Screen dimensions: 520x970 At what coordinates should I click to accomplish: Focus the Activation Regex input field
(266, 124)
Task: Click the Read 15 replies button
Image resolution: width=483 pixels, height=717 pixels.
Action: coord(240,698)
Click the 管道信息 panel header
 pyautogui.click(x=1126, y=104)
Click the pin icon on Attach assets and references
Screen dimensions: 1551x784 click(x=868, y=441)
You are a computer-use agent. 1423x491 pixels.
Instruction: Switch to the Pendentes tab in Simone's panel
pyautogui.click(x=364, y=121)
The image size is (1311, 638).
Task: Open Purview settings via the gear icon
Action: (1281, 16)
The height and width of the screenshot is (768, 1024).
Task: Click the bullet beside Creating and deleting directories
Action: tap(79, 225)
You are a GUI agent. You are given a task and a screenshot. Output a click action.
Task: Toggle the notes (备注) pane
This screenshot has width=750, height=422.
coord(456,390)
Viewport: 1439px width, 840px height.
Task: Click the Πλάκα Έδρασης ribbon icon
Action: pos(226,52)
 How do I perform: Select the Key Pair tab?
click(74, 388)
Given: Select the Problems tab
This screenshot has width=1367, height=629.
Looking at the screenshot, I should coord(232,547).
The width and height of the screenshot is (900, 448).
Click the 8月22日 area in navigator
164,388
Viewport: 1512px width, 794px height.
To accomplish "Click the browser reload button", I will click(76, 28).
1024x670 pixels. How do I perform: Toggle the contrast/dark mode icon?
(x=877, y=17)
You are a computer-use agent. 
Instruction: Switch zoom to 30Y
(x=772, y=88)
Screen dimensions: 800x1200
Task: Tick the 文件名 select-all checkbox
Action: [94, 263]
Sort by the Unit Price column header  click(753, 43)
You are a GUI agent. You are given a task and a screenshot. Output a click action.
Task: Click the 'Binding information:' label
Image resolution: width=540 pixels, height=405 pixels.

━━━━

Those lines of the records that contain the string "computer" should be identified and copied.

You are a computer-use agent. 1423x491 pixels.
You are a computer-use agent. 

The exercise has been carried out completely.